I can't get past this line. Beautifully written. I came here via your "age angst" comment at TallNLucky, and it does only get better, to the point where you look back at old photos of your young self with compassion akin to pity and think, "Look at that kid. She had no idea."
Jan 29, 2010
Ok, I've got one. I roll out of bed for work one morning, make my coffee, and sit down in the living room for the morning email check. After a few minutes I hear hushed voices right outside the front door of our apartment, five feet from where I'm sitting. The voices continue, and then the doorknob starts jangling a little. Now there's three voices. I can't decide whether to run and wake my boyfriend, call 911 or hide. I start to hear something patting against the door repeatedly, and am in the midst of imagining a million terrible scenarios when I surprise myself by walking right up to the peephole.

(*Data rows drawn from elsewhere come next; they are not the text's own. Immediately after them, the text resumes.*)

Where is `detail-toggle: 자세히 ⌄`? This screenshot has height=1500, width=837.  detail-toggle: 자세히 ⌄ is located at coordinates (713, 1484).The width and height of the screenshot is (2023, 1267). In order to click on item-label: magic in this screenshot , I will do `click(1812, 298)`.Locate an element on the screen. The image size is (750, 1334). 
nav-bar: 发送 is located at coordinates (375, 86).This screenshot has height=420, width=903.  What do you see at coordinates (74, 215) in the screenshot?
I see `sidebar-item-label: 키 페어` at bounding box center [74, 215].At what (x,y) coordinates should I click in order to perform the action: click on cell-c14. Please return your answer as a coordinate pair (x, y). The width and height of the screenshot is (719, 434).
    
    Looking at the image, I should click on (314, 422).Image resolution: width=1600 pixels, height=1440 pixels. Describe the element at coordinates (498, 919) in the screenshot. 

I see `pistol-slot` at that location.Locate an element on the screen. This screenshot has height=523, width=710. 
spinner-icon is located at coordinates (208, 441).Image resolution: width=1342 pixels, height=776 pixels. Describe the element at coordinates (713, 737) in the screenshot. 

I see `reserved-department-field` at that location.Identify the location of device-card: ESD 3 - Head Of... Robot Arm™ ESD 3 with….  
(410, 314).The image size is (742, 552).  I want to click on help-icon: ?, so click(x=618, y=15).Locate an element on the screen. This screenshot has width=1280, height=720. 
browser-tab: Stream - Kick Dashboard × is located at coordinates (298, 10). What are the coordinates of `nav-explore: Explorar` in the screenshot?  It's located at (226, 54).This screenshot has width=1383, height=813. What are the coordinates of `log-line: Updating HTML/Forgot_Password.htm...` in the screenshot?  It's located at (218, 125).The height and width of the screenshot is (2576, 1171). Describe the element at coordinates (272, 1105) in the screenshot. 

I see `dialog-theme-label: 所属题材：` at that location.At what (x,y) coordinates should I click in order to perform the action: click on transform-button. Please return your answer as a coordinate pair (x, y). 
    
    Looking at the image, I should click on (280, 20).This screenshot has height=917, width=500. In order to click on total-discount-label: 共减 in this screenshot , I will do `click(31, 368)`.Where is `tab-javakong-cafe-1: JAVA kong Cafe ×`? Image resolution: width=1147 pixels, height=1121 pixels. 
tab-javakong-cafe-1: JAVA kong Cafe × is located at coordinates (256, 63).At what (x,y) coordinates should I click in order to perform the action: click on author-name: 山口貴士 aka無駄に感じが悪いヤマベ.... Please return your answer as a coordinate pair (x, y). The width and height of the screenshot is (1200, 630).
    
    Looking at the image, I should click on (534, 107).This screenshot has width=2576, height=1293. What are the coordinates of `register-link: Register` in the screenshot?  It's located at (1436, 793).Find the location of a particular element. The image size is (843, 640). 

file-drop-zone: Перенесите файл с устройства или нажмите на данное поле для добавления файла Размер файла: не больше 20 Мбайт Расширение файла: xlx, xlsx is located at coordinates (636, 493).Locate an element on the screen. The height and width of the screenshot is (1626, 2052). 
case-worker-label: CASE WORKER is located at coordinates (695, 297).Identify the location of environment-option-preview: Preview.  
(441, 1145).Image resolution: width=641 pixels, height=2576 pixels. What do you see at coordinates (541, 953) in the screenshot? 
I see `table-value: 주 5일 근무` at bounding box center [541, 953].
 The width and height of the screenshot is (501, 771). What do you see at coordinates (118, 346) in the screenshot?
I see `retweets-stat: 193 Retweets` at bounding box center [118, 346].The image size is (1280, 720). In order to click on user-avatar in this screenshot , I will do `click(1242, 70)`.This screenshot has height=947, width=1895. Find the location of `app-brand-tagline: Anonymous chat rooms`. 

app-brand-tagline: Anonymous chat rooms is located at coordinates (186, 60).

A man is painting my door.
Jan 30, 2010
Gawd, I feel for your mother on the last one. My husband is the KING of "we don't have to empty the shelves, let's just move it wholesale."
Jan 30, 2010
Story 2 sent a chill down my spine. The others were awful too, but glue in my eye? Oh My God.
Jan 30, 2010
My aunt had a set of china (antique, family heirloom china) stored on glass shelves that weren't actually made for shelving. The whole thing crashed one day and everything broke. I almost cried when I heard the story. She used the pieces to make mosaics, but oh what a shame.
Jan 30, 2010
As soon as I read "rollers underneath china cabinet" my heart sank because it seemed inevitable that the cabinet was goin down
Feb 02, 2010
You gotta scan that picture and post it. Priceless!
Feb 05, 2010
I used to live in Texas and can attest to the flying cockroaches. And spiders that run at you. Once while in Texas, there was a heat wave during a power outage. Thinking it wouldn't last long we put food from the fridge into a cooler and left it the counter. Several hot and powerless days later, I remembered the meat and went to throw it out along with the rice that had spilled next to it. I put my arm next to the rice and went to sweep it all into the trash when I realized, "Rice shouldn't move!" Too late - I was arm deep in maggots that had spilled from the cooler.